I avoided having to truly accept myself because I was constantly in the mentality of trying to change myself. I used food and exercise as a barrier from knowing myself. I told myself everyday that when I eventually got there, to that place of “perfect” I could then ease up and possibly begin to unpack and get to know myself.
Well that day never came, and it continually got further and further out of reach, I kept trying to run from that little girl I hated so much, she was fat she was dumb she was nothing. No one wanted her , no one loved her, no one accepted her so why should I?
After treatment she became visible to me I no longer had my blinders on. There she was the girl I had been trying not to be for years. I wanted to sprint away from her , but rather than doing so I decided now was the time more than ever to start unpacking and get to know her.

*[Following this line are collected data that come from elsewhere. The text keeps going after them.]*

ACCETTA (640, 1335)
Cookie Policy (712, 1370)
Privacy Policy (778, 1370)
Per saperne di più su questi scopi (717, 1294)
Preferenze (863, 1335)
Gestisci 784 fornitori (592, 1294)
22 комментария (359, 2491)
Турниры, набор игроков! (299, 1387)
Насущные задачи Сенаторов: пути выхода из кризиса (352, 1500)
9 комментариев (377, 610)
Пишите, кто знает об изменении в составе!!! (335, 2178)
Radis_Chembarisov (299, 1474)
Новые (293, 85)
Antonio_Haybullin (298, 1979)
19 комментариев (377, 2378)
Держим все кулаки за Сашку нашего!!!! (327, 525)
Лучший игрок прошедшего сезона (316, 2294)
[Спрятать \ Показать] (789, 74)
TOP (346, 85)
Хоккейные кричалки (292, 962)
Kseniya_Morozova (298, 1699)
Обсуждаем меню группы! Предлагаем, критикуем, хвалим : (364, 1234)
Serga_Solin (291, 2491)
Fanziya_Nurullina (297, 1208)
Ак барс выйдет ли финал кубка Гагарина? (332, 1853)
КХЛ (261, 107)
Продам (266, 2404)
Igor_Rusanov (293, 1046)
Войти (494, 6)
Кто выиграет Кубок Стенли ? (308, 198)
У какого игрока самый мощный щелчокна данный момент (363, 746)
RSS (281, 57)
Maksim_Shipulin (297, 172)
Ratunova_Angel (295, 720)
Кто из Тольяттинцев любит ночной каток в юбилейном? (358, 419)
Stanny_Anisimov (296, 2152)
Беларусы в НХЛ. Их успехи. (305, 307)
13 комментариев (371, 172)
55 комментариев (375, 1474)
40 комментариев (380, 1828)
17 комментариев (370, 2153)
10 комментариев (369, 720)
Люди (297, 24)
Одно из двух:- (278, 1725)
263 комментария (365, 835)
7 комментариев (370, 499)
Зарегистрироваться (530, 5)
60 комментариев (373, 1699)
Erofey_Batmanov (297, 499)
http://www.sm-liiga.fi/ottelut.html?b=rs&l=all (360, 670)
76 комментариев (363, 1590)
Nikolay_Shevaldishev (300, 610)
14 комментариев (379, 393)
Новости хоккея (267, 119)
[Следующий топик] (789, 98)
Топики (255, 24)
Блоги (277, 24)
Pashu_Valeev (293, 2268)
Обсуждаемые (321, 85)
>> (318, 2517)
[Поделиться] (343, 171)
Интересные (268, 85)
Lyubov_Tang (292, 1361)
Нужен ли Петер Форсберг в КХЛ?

My cell rang on a Wednesday morning, I didn’t know the number so I let it go to voice mail. It was one of my therapist in treatment, she was reaching out to me to invite me to a body positive yoga group. One hour of yoga then a half hour of process. I was hesitant at first I hated how Yoga forced me to be present in my body, the body I hated and was constantly trying to change and not accept.
I agreed. My third week in I noticed a change in my mind-set, When asked at the end what my focus was on. I was hesitant to share because like most people being vulnerable was not something that I excelled in.
I went for it anyway
“I noticed that I kept with the mantra that I am loved. I kept reminding myself to accept my body and celebrate it for all the things it does for me, the way it is able to move and allow me to be here in this moment.”
I was sure no one was going to pipe in and I was going to be stuck with that always awkward lingering silence that comes right after you spell your guts in therapy. (I hate that) But to my surprise someone spoke up, an older woman in the group early 50’s would be my guess. She started by saying “Now, forgive me but I’m going to cry because I always cry when something is important to me, but when you said that ..”
She looked over at me and wiped a tear. “When you said that it reminded me of those Facebook memory posts that pop up now, well a picture popped up on my timeline the other day a picture of me when I looked much different from what I do now, I was in the deepest darkest part of my eating disorder and it dawned on me, I will never be that person again and I need to accept that and mourn her and move on. I had no life all I lived for was to change my body, everyday obsessive with my exercise, my food all over my waking thoughts went into this. When I saw that photo of me I realized I don’t ever want to go back to being her again. I need to accept who I am and let go of trying to obtain a perfect body, It will never be perfect to me if I can’t ever accept it for what it is in this present moment.”
I couldn’t help but to shed a tear out of compassion and understand for knowing and feeling exactly what she was telling me. She was so right.
We have to let go of the past, hanging on to it only hurts us. We have to be present in the present and accepting of who we are now. Not who we were then. Taking note that our bodies are ever-changing, we can’t hold on to an ideal of how we want our bodies to stay because that is unrealistic. We aren’t made of plastic, our bodies develop different bumps, bruises, scratches scars along the way.
It occurred to me that we don’t ever reach the nirvana of fully accepting ourselves either, It’s not like we put in our time and eventually we are rewarded indefinitely . It’s never-ending work, every day, every week, every year …..Every Age. Because we are always changing and so are our bodies.